There is not a parent among us that hasn’t wished for a ‘do over’ for some aspect of our parenting. Our ignorance, fatigue and anger have us saying and doing things we know are neither helpful or kind. We watch children squander opportunities. Sometimes they lie to our face. Sometimes they are incapable. We fear for their futures. Sometimes, we and they are just lost. But there are very few parents that have not watched their children flinch in the face of our parental anger and frustration.
The promises we made, as we held our newborns, to love and protect, turned out to be statements of good intention. We can only pray that God is with us and with them. It is a rare family that does not have hidden troubles and fracture lines.
Marriages and deep friendships face the same predicament. We do not learn what loneliness is until we get married. Single, we imagine that having a life partner will ease our living. The vows promise for better or for worse. There will always be someone to share the load, to love and support us. But after those promises are exchanged, we live through those nights when we literally can not touch the one we love and need. Sometimes when we need love the most, it is not there. Sometimes, when we are needed the most, we cease listening and worse, respond with indignation and blaming.
No matter how human our behavior is or how we would justify ourselves, we must face that we desert and betray our own promises. Nobody tells us these things at our weddings or at the births of our children. It would be kind if that part of life could be frankly acknowledged. But unfortunately, we like the disciples likely would become distressed and say, ‘Surely, not I.’

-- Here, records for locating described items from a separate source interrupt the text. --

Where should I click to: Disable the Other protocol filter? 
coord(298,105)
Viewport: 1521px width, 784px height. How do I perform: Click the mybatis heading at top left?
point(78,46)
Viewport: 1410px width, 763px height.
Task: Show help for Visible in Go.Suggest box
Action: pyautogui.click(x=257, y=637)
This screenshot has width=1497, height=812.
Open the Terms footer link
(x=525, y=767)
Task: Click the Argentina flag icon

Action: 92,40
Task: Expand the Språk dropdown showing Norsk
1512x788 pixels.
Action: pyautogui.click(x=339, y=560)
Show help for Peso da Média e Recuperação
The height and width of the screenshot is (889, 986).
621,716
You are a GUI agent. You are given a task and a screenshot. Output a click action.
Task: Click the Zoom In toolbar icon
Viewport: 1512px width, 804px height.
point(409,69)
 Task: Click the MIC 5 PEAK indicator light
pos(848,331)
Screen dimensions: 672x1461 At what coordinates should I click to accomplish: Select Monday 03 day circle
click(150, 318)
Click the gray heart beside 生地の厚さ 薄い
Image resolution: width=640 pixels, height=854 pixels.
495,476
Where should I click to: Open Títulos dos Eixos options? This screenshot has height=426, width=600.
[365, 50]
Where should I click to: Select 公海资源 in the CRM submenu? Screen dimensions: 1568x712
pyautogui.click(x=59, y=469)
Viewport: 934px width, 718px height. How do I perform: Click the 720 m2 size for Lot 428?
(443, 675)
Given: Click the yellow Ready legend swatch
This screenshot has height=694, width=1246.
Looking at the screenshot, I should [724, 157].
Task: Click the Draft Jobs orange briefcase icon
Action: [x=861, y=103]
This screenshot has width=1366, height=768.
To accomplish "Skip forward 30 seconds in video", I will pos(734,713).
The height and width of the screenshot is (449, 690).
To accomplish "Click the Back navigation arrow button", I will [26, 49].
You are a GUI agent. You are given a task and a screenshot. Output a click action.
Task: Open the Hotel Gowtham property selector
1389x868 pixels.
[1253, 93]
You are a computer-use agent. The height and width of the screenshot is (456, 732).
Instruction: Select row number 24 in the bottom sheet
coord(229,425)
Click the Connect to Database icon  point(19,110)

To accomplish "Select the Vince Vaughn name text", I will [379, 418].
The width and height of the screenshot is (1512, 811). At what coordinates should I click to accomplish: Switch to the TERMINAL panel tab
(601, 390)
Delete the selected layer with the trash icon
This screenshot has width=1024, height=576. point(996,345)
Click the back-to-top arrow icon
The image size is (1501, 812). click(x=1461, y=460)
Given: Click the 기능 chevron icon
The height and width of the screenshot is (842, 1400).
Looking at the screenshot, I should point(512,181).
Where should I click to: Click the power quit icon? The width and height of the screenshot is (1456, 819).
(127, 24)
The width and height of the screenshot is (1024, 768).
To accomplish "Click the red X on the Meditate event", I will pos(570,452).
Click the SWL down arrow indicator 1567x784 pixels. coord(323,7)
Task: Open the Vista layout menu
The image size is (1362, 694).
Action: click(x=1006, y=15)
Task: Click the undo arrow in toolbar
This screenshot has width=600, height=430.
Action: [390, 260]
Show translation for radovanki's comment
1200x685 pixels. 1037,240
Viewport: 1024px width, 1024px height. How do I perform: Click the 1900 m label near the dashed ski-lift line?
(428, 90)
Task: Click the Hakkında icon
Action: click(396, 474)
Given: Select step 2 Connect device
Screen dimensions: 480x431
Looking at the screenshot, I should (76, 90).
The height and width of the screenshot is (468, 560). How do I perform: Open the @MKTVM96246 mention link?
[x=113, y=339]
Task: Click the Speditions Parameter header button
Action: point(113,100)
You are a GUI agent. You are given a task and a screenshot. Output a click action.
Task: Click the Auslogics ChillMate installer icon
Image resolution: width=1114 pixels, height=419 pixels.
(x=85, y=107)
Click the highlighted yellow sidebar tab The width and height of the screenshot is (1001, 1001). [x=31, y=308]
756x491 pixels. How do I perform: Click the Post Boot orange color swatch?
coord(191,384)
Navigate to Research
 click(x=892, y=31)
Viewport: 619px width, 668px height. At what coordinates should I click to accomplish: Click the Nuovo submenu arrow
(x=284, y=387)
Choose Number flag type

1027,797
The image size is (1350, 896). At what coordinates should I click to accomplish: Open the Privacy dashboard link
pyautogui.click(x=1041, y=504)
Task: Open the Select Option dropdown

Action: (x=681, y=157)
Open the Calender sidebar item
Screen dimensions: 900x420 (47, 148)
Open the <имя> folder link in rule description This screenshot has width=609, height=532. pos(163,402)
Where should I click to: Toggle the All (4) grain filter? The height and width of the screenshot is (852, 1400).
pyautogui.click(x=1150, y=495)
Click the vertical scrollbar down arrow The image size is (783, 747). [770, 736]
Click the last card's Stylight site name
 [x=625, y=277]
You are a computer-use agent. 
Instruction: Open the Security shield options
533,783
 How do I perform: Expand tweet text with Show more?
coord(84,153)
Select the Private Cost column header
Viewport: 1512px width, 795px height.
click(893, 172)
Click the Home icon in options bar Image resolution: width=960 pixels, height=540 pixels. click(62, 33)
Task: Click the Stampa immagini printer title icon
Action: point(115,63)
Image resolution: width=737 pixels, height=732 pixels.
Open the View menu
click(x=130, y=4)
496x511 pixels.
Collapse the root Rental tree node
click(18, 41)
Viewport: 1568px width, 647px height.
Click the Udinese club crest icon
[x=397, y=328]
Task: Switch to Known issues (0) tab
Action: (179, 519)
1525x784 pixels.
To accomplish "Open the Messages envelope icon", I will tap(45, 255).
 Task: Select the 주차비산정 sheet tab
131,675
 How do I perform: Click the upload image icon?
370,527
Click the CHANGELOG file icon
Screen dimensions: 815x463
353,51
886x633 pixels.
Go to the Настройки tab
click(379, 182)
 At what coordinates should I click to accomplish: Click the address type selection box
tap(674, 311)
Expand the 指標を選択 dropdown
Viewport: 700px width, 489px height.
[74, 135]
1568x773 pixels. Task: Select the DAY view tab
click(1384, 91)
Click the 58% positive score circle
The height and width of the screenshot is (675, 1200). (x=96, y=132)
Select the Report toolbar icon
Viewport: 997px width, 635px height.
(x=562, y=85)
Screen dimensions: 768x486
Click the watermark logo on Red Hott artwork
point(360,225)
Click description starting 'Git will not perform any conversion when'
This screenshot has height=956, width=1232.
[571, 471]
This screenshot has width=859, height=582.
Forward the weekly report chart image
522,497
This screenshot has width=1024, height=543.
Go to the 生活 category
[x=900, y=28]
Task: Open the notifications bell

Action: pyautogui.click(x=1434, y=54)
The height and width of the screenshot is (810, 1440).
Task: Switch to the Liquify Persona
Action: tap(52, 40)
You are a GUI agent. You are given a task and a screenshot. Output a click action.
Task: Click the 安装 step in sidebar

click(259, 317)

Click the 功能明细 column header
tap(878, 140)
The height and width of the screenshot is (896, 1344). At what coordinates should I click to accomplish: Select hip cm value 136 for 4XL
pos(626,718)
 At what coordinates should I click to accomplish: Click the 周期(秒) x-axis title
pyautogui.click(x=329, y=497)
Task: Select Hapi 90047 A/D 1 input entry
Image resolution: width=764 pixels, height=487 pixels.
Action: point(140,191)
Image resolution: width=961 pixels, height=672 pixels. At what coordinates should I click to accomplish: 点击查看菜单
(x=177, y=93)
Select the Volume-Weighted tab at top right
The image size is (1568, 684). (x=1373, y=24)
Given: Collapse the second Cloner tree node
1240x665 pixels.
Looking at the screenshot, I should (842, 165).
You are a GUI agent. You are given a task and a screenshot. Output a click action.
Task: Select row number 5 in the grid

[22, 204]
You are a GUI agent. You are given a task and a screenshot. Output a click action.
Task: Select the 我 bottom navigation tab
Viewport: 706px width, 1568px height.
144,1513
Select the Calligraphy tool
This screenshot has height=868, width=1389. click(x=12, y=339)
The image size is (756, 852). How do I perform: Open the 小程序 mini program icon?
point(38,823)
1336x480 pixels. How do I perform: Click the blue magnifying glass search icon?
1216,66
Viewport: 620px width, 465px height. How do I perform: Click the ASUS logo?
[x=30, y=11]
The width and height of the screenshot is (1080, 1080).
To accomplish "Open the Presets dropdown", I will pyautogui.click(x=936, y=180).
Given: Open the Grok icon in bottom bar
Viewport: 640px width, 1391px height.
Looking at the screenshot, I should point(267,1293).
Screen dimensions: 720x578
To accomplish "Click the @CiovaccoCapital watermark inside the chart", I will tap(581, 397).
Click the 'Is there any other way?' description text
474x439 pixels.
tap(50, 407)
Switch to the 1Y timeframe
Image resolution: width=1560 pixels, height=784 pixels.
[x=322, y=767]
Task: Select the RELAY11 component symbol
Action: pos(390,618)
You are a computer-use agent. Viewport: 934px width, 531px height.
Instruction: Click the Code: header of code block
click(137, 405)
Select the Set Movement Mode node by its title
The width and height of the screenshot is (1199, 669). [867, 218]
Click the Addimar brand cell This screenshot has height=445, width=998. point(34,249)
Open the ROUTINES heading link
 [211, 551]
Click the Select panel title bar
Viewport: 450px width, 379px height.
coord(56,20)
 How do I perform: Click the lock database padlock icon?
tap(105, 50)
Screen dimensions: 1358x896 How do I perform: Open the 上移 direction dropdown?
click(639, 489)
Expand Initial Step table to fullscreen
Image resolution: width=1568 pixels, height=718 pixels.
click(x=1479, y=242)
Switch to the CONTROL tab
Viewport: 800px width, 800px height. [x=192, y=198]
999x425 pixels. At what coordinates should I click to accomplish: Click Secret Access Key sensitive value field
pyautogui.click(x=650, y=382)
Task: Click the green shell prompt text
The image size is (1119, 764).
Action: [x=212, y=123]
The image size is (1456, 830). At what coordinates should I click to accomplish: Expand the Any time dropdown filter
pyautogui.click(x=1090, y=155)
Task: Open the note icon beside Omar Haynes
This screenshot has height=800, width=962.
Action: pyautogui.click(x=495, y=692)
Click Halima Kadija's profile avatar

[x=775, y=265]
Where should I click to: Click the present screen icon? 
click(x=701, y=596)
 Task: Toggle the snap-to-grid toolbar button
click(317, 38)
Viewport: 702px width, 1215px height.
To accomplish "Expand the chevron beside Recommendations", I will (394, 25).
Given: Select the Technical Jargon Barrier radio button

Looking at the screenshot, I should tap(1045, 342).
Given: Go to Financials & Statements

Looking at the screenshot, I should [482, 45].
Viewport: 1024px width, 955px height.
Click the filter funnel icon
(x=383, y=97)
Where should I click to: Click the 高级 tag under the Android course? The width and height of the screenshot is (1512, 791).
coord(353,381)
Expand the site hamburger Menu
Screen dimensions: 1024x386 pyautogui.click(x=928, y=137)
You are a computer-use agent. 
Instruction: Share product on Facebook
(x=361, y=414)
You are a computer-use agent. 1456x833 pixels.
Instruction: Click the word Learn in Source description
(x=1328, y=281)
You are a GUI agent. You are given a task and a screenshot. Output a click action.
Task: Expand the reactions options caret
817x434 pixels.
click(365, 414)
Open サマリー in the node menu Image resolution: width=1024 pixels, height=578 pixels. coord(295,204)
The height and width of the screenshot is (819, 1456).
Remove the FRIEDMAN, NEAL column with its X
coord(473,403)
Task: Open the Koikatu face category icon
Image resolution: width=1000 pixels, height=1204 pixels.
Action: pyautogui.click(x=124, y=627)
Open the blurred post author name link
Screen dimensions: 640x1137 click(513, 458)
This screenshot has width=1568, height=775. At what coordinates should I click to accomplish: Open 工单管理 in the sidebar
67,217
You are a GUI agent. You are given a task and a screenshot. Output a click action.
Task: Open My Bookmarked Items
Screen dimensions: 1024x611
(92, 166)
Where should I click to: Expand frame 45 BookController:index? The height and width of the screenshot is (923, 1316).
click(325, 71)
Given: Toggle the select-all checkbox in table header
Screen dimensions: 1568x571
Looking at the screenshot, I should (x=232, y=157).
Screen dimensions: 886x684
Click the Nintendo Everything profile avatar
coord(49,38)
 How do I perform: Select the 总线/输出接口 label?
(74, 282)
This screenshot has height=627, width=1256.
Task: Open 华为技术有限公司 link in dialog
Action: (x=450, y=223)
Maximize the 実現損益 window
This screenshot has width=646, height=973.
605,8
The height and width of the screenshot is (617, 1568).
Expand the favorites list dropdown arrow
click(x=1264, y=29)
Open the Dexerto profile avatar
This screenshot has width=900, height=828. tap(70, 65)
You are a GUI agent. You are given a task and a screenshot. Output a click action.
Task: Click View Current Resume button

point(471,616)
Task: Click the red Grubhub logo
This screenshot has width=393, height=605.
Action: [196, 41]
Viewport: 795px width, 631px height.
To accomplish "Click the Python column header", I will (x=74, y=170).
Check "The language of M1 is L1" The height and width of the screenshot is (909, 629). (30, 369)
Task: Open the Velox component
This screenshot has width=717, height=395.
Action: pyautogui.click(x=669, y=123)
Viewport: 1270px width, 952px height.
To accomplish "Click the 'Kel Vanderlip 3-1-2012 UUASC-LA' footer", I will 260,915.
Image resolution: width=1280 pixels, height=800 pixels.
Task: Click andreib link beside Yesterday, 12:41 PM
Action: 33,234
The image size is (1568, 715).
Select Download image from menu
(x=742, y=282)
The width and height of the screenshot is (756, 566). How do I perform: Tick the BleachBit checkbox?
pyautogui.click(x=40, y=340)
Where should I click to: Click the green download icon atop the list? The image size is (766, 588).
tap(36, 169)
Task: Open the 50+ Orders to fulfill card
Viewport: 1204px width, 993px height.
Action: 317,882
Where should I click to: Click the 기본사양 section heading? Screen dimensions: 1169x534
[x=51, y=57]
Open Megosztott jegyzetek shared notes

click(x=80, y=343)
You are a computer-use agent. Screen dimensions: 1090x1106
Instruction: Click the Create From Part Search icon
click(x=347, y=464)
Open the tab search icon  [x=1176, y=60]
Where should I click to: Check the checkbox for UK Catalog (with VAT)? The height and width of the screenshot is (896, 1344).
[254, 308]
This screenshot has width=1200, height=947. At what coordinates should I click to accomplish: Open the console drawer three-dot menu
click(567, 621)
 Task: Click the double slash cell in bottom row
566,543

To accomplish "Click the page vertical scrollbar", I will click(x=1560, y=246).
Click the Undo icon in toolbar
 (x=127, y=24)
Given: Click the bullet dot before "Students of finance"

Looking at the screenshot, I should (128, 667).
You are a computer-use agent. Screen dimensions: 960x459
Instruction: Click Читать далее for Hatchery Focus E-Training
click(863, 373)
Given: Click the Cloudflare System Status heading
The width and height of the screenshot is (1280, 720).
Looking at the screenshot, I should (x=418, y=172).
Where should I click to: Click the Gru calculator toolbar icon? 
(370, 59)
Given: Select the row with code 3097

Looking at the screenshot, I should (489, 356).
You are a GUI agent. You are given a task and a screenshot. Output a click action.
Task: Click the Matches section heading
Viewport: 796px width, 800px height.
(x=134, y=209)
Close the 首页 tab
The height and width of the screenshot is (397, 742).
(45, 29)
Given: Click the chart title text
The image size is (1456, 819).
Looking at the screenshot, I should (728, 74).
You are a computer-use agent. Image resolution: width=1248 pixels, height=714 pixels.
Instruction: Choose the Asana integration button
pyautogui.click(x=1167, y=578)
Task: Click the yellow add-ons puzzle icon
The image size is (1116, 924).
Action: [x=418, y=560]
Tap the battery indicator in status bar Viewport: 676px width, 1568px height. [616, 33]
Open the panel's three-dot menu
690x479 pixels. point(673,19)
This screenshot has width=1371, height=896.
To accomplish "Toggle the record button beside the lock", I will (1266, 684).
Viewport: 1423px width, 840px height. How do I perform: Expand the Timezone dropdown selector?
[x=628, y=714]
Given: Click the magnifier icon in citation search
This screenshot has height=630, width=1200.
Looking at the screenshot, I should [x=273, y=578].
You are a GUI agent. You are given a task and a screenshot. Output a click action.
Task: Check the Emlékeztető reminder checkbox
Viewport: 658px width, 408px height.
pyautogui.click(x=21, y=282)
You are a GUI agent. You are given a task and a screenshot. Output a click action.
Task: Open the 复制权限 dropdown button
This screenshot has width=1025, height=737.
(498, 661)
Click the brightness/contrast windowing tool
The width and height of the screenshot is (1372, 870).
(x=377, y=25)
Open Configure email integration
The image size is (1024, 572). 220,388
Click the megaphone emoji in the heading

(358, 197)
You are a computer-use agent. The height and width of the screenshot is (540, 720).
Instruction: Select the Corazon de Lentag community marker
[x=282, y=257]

I think Jesus was trying tell his disciples. ‘You will fail. You will do harm. Do not imagine otherwise. I know this about you, but none of this will separate you from my love.’ Christians call this amazing grace. It is just hard to believe.
And that brings me back to Judas. We learn elsewhere that Judas was desperately remorseful. He tried to return the money. But it was too late. In his despair, he killed himself. This was a self condemnation. He killed himself rather than consider that Jesus would also meet with him in Galilee. He could not imagine that forgiveness was possible. Many of us wish we could take back some of the things we have said and done. Sometimes we can not. It is then we must remember there is a big difference between irrevocable and unforgiveable. Judas could not imagine that possibility.
It was not Jesus’ love that was withheld, it was Judas’ shame and inability to accept the possibility that God’s love could extend to someone who had ‘caused’ such harm. All too often we share his predicament. We can not imagine much less believe God’s love. When that happens, we live self condemned. And sometimes people die that way. It is a hard and desperate way to live.
Judas’s death is death to grieve over. But how many of us have even considered the possibility. It is not a death we can say is ‘deserved’. That is not our call. It is not a death to be used as a silent comparison—- ‘At least I’m not that bad’. Judas should not be used as our scapegoat to grade sinfulness. Though it is always easier to look outside of ourselves, Jesus is calling his disciples to look inside themselves and to trust him.
Rather than focus on Judas as the great betrayer—or even Peter as the great denier, we should look into ourselves and say ‘It could be me’ instead of ‘Surely, not I’ . We are not different. We all sin and we all fall short. There are no exceptions. That is who we are.
Even at his last supper Jesus was reconciling us to himself. He sees into the hearts of his disciples of every age. Even knowing that those closest to him will betray and deny, he does not hold our sins against us. Trust him, he promises to be with us.
Easter cannot come soon enough. Let it be so.